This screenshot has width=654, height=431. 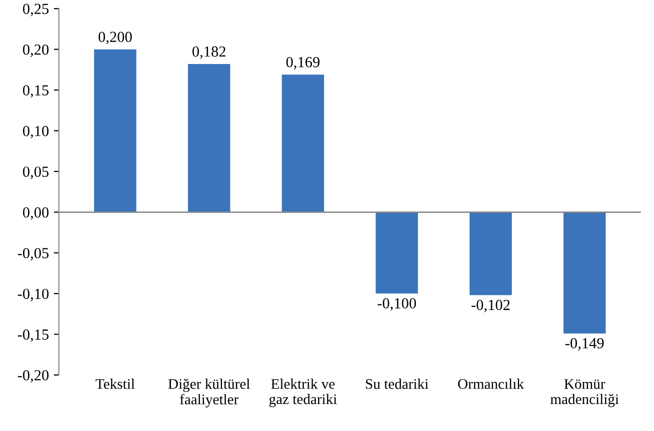 I want to click on y-tick-label: -0,15, so click(x=34, y=336).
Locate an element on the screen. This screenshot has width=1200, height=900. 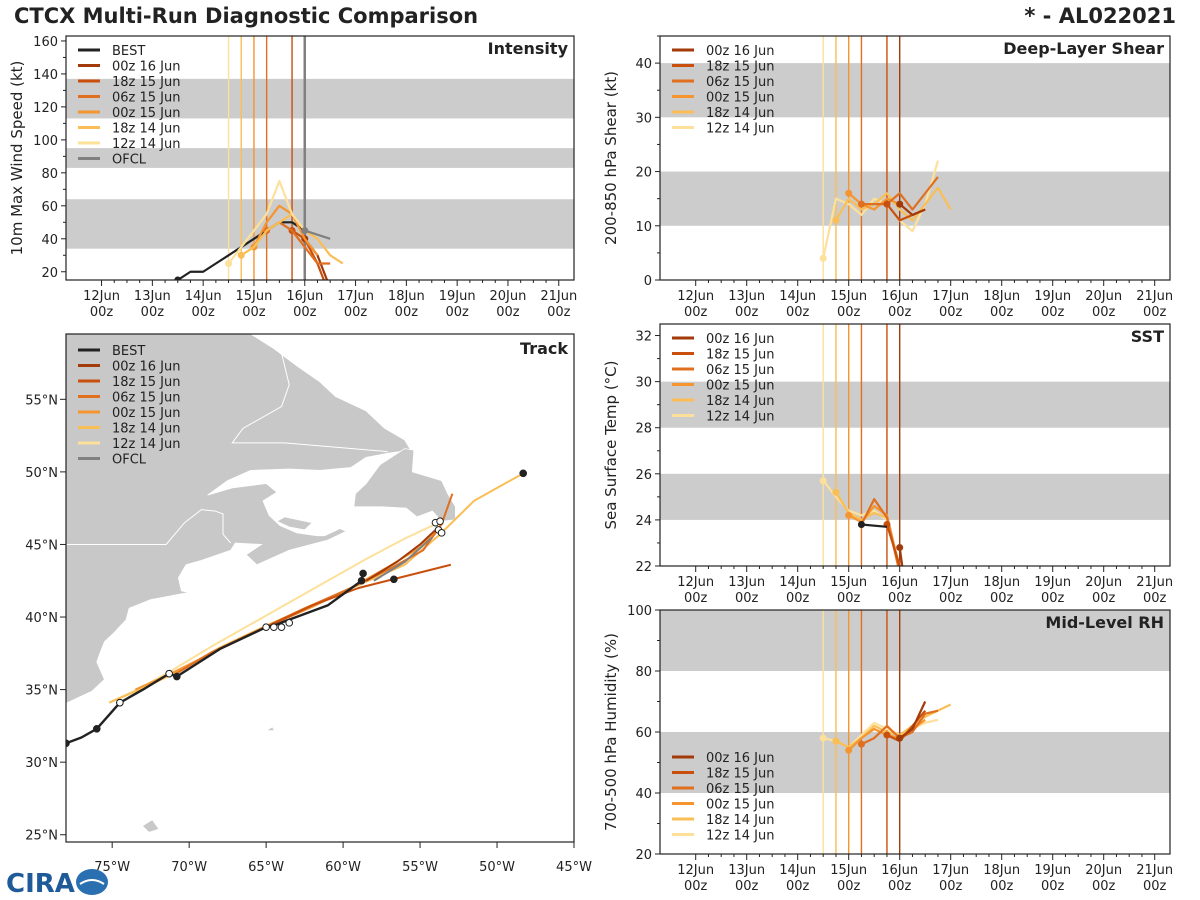
track-ytick-label: 50°N is located at coordinates (42, 474).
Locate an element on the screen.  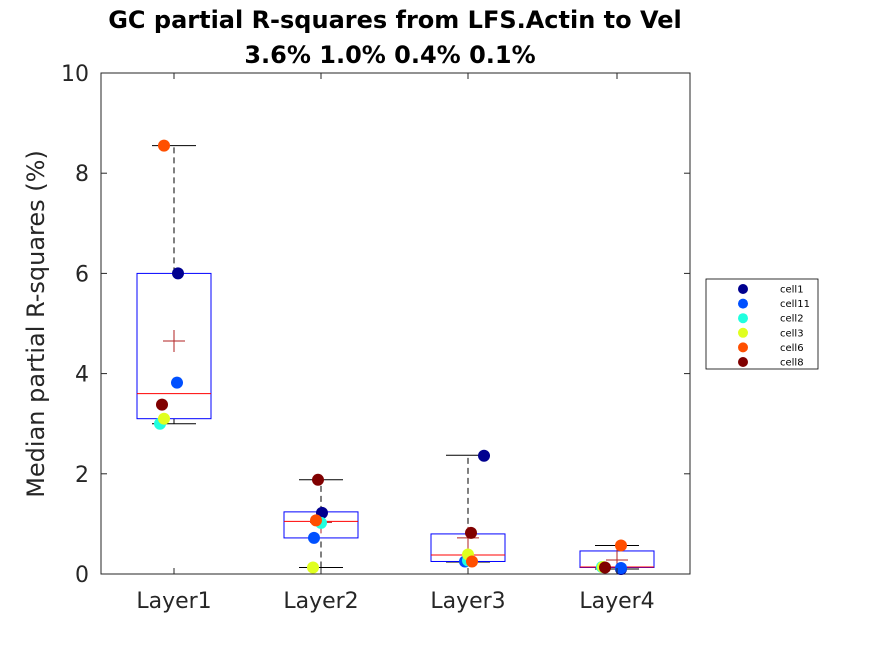
point-cell8-layer1 is located at coordinates (162, 404).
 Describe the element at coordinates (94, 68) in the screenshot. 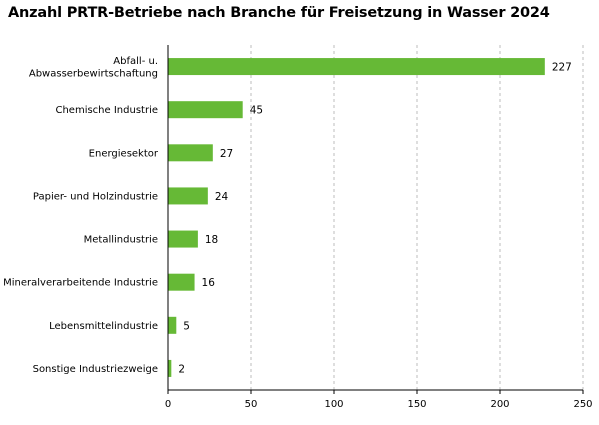

I see `category-label: Abfall- u. Abwasserbewirtschaftung` at that location.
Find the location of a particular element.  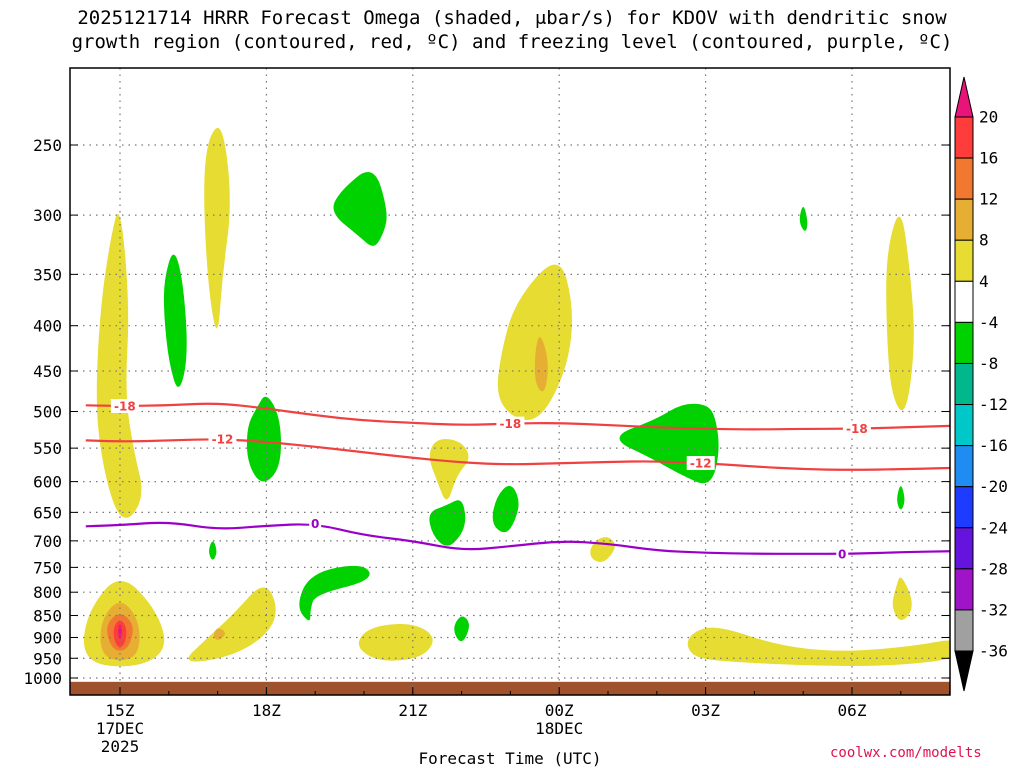

site-credit: coolwx.com/modelts is located at coordinates (906, 753).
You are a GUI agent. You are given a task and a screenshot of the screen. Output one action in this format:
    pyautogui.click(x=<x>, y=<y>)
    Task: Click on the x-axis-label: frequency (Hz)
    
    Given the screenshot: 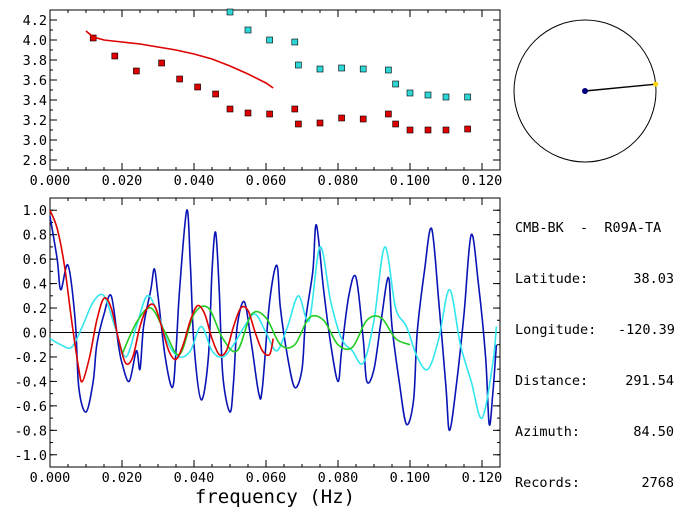 What is the action you would take?
    pyautogui.click(x=275, y=497)
    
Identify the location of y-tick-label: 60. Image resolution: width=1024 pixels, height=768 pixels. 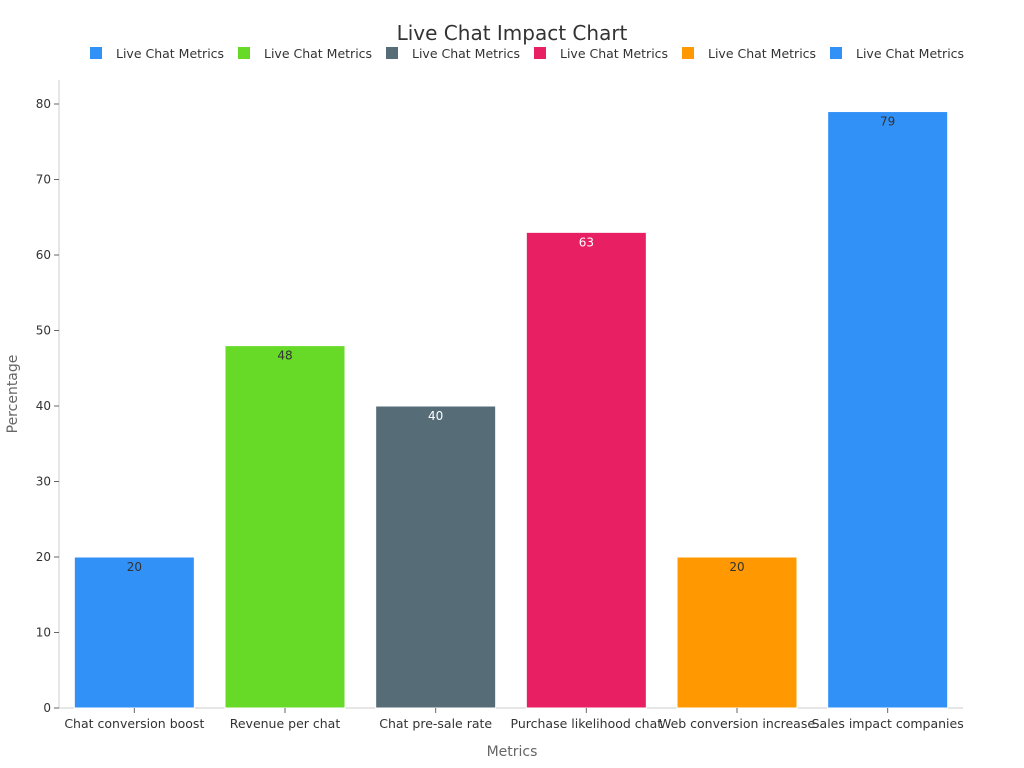
(44, 255).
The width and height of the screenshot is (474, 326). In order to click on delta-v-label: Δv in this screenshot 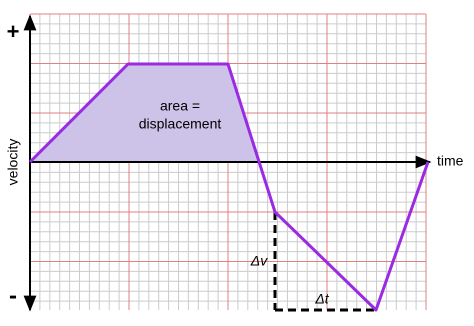, I will do `click(259, 261)`.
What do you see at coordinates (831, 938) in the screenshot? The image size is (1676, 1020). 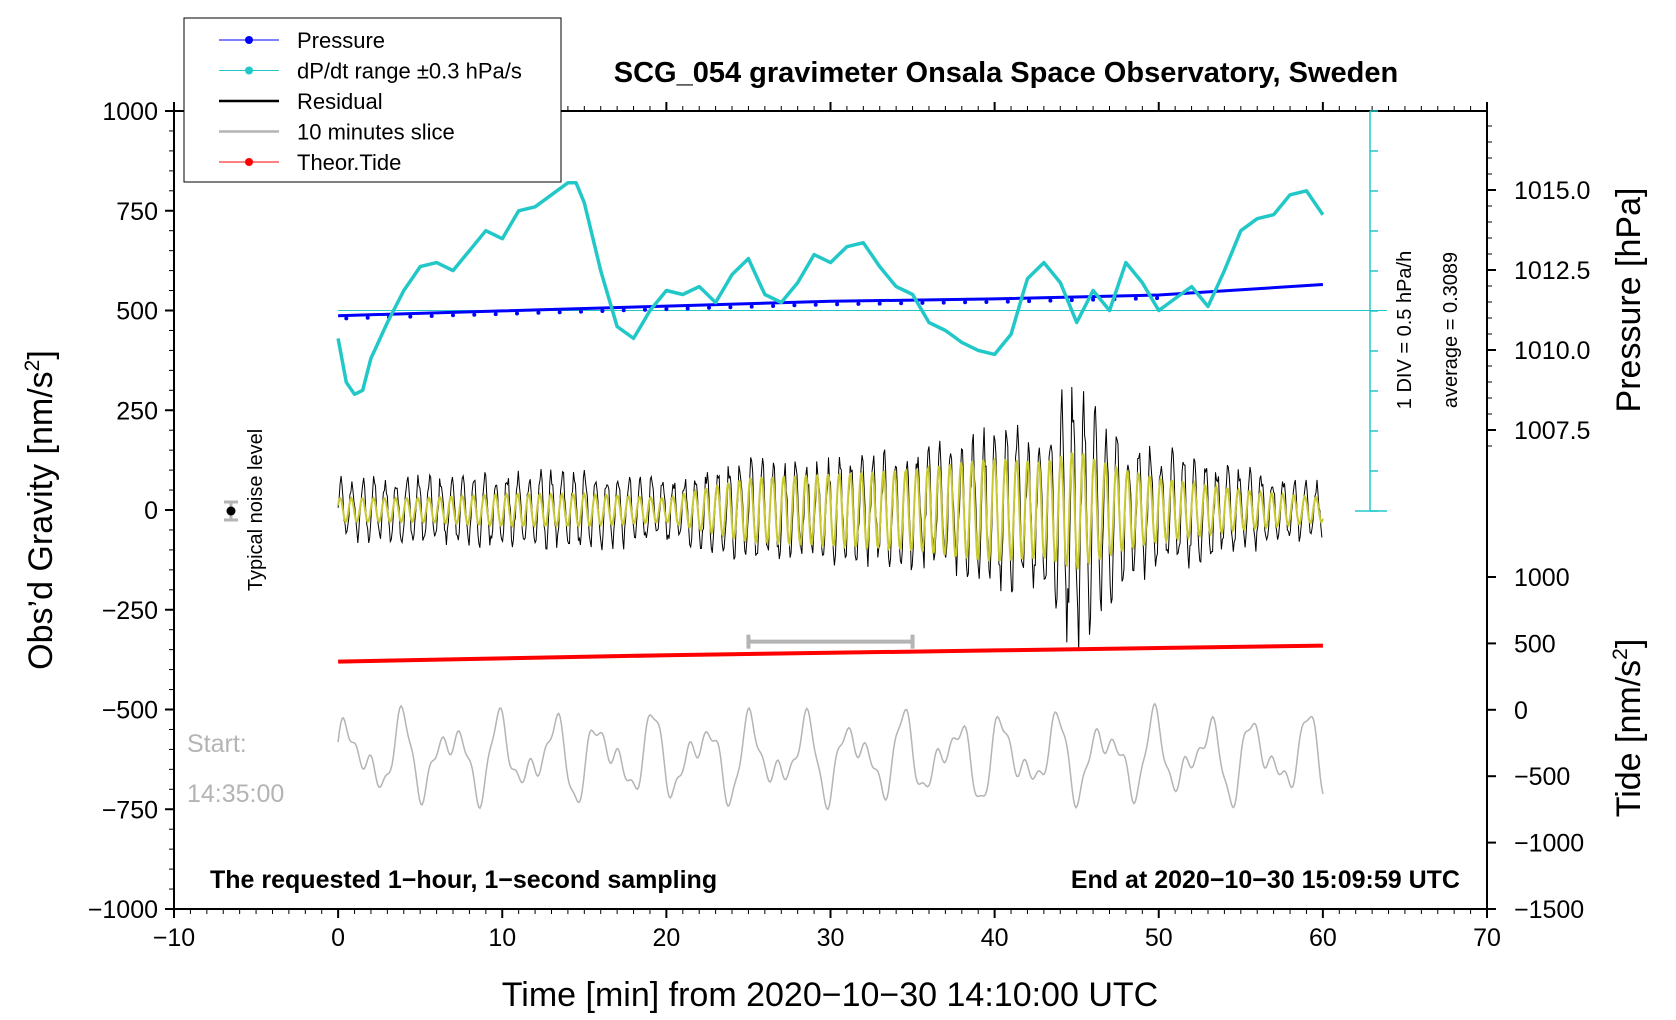 I see `x-tick-label: 30` at bounding box center [831, 938].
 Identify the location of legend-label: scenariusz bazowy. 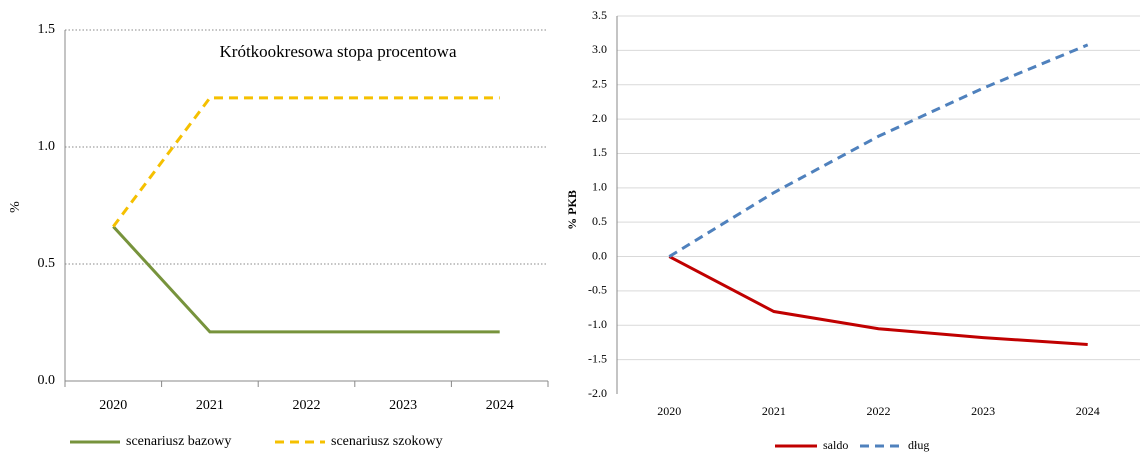
(178, 442).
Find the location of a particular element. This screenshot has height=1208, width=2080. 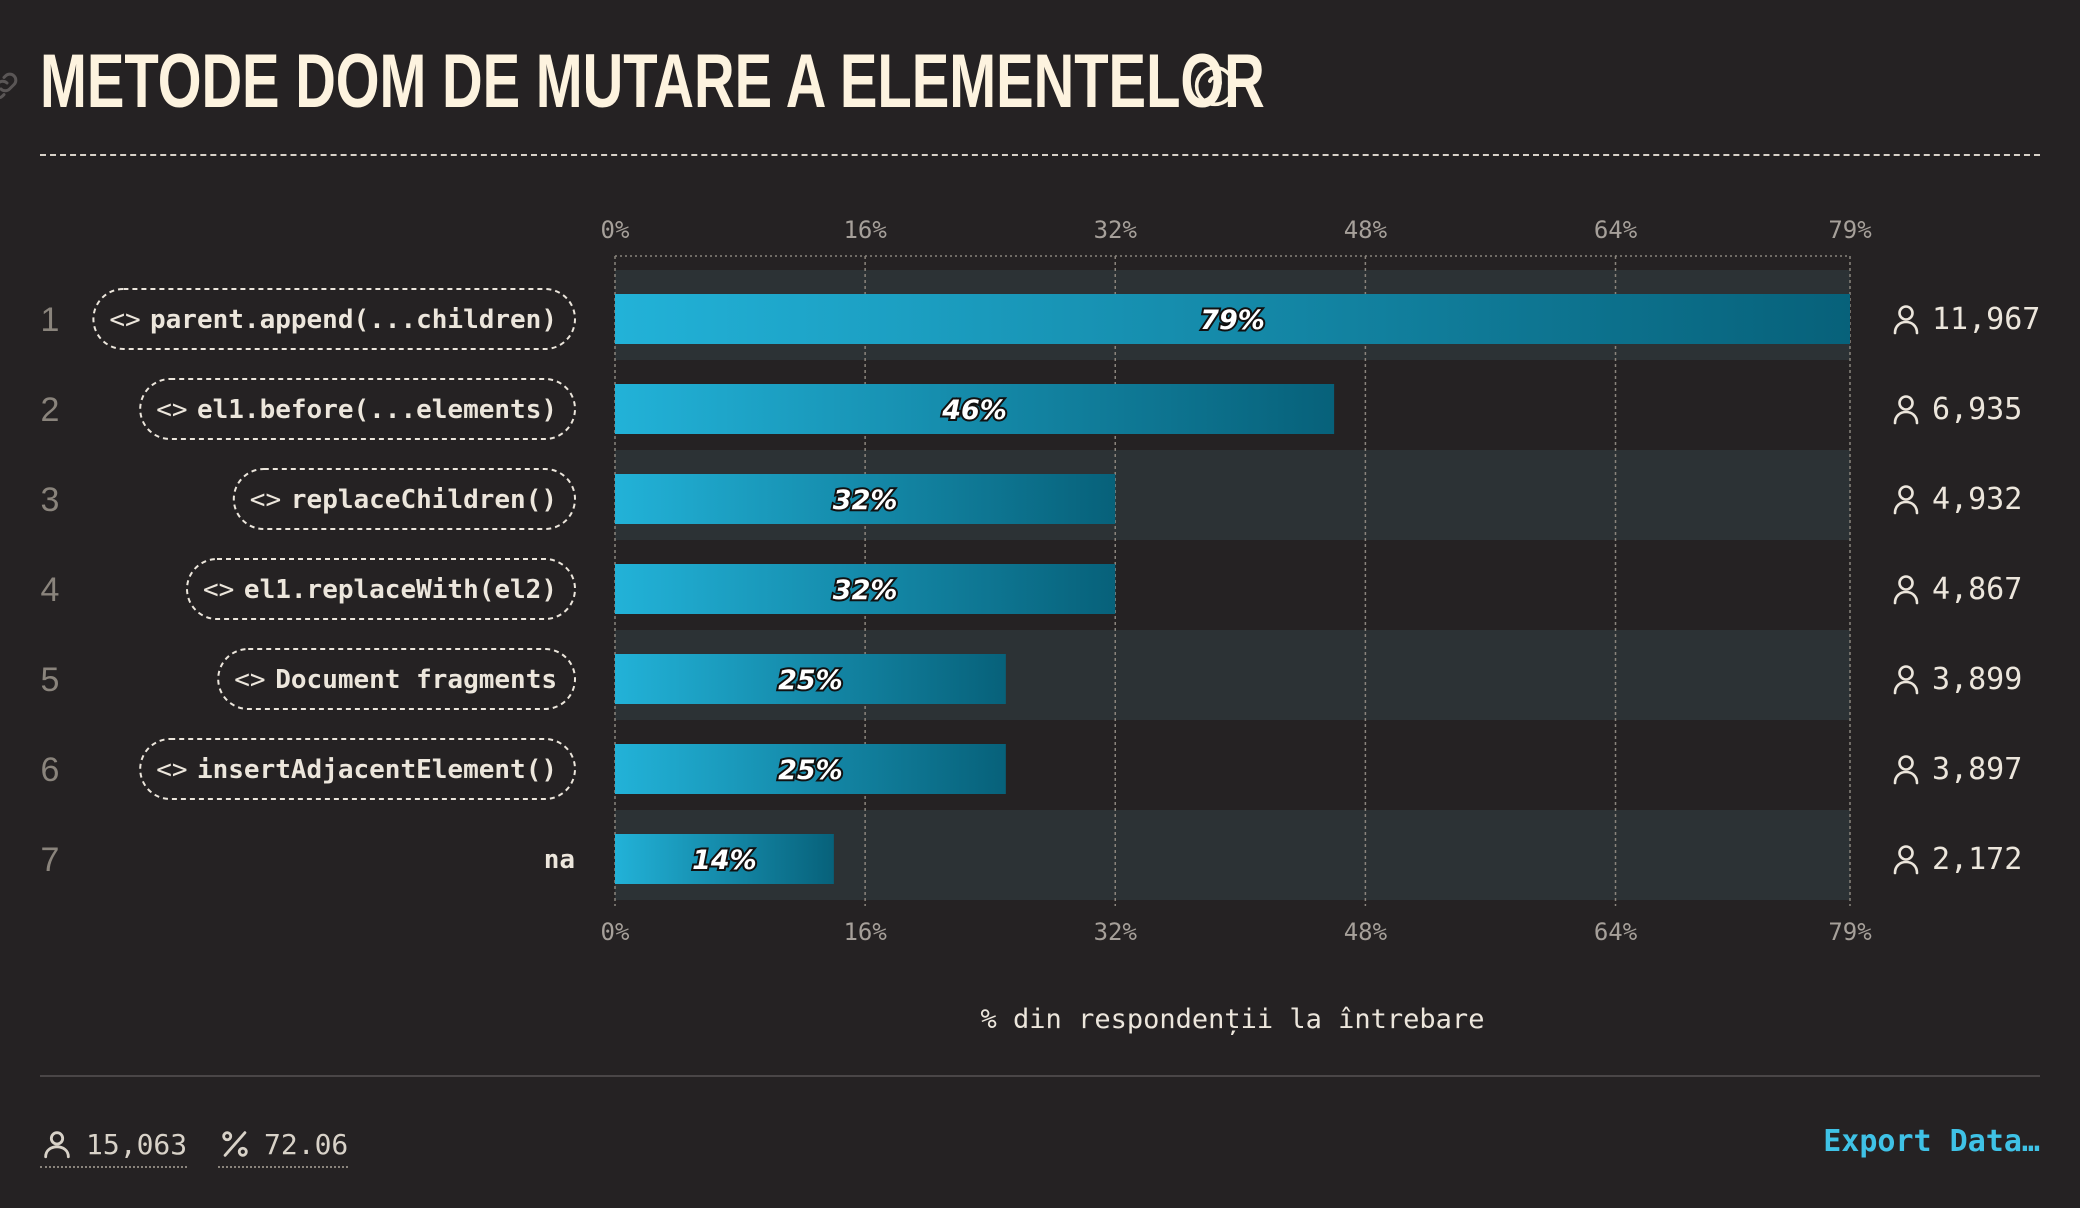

▶ **TASK DESCRIPTION**
Rewrite everything in the data from the line containing "Describe the element" down to the line containing "site-credit: coolwx.com/modelts is" as a JSON list of strings. Use one string per line, skip blank lines, and leave out the pictures.

▶ **ANSWER BOX**
[
  " Describe the element at coordinates (94, 68) in the screenshot. ",
  "I see `category-label: Abfall- u. Abwasserbewirtschaftung` at that location.",
  "Find the location of a particular element.  ",
  "site-credit: coolwx.com/modelts is located at coordinates (906, 753)."
]